To define the right period of time, you need to check the governing documents of the firm or organization you write about. Use the next documents:
- Bylaws;
- Corporate charter;
- Articles of incorporation.
In case you are already a worker of the firm, ask an executive about the frequency of financial reports. In case you are the executive yourself, decide what date will be more helpful to see the picture big on your own. It may be 2 weeks, 1 month, or longer.
Review the Ledgers
The second step is to check your ledges. You should be 100% sure that everything is up-to-date and reordered properly.

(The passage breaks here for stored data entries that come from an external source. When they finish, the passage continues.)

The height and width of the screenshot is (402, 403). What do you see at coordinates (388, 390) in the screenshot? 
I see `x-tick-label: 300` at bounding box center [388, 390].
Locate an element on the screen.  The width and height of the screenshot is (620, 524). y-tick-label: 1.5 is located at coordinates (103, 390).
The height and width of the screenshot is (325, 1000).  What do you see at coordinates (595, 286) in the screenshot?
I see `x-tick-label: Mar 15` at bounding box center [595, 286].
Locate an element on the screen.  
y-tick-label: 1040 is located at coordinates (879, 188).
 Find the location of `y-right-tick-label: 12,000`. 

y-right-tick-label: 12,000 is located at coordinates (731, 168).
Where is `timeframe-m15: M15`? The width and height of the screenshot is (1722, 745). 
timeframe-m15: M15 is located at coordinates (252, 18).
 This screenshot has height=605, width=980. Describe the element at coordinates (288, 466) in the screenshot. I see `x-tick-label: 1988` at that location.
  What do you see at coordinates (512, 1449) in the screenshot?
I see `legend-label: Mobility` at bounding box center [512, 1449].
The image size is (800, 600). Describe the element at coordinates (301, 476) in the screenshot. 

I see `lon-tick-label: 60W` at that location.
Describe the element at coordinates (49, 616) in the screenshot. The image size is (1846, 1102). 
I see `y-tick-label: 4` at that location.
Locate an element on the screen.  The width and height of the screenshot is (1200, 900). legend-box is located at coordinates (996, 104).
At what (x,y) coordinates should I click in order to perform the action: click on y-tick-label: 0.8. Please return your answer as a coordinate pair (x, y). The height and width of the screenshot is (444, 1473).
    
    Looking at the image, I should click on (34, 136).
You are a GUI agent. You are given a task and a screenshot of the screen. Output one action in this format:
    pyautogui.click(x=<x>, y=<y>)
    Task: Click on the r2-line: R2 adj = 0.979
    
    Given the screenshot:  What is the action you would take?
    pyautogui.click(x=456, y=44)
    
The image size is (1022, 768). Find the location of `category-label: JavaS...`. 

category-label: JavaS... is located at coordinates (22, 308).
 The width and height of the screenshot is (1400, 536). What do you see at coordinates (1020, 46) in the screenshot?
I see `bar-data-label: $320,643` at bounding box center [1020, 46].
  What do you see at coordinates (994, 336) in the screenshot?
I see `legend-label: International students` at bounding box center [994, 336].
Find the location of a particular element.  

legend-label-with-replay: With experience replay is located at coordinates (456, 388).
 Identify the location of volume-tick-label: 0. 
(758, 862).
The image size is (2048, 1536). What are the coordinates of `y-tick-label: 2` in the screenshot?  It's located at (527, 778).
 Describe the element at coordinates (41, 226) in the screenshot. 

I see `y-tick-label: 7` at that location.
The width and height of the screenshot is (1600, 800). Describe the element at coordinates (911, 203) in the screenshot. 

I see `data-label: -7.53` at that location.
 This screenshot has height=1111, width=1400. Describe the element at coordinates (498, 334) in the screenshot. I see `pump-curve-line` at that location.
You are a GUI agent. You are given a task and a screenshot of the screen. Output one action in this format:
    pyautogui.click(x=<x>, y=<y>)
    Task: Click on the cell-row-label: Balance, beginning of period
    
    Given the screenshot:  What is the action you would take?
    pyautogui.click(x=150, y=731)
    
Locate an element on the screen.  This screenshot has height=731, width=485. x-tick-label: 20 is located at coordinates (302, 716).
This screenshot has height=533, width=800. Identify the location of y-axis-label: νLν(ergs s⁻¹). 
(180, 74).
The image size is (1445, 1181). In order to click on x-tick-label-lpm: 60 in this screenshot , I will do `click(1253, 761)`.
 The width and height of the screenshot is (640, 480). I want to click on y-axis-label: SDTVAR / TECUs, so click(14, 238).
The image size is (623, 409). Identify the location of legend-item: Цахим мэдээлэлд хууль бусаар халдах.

To be more specific, you are supposed to check the next essentials:
- Are all accounts payable?
- Can be those accounts received?
- Is the band reconciliation complete?
- Are there any services that are not invoiced?
- Did you pay all the wages?
- Are all inventorying purchasing recorded?
- Are all the liabilities recorded correctly?
Give close heed to every detail because each may be crucial for the correct assessment of the financial record of your firm. You should collect any missing data and include it in the report.
Prepare the Balance Sheet
You should set up your balance sheet. This sheet highlights what does the firm owns and owes. In other words, it shows its assets and liabilities, as well as equity accounts. First of all, you should name the first page of your report as “Balance Sheet”. Afterward, mention the firm’s name and all its assets, and so on.
Be sure you format the balance sheet correctly. Assets should be reflected on the left side. Other details should appear on the right side.
Remark: Mind that your report should specify a certain date. For example, it may be the balance as of June 1.
Specify Your Assets
Commonly, every expert starts with the list of assets as it appears on the left side of the sheet. What do they include? Consider the possible options:
- Current assets. These are all the items and money that will be included within the selected timeframe – several weeks, months, or the entire year.
- Non-current-assets. These are assets that do not come in the form of cash and that will not be converted in the nearest future.
- Total assets. This is the sum of the current and noncurrent assets.
Specify Your Liabilities
Next comes the list of the firm’s liabilities. It includes the liabilities, as well as equity accounts. Start with current liabilities. These may be payable accounts, accrued liabilities, and any other loan payments. Then come long-term liabilities. They do not suit one year but can be paid fully in 2 or more years. Make sure you mention the total sum of all liabilities.
The equity sources are the last on the balance sheet. Its main purpose is to show how much money the firm would have if it managed to sell all its assets and also managed to pay off all its debts (liabilities). Be sure to add up total liabilities and equity.
Afterward, check and double-check the sheet to be sure everything is in order. You should prepare the income statement. It reflects how much money was earned and spent by the firm. Be sure to add:
- Sources of revenue;
- Money earned from selling goods or services;
- Operating expenses;
- Retained earnings.
Use a Compelling Design
A financial report is a very complicated paper, which may be hard to read and comprehend. That is why you should make it as readable as possible. You can do that by applying various visual elements. These are as follows:
- Add various headings and subheadings.
- Find space for infographics, slides, and other vital visual elements.
- Make it concise, logical, and simple.
- Use bold and various colors to outline the most important details in your report.
- Use quotes and captions if necessary.
Summing Up
A financial report is a very complicated piece of writing. You should take it seriously if you want to make everything correctly. You will require calculating, as well as writing skills. Pay attention to the slightest details and double-check all the sums. Be sure it is readable, make the necessary adjustments, and submit a flawless financial report!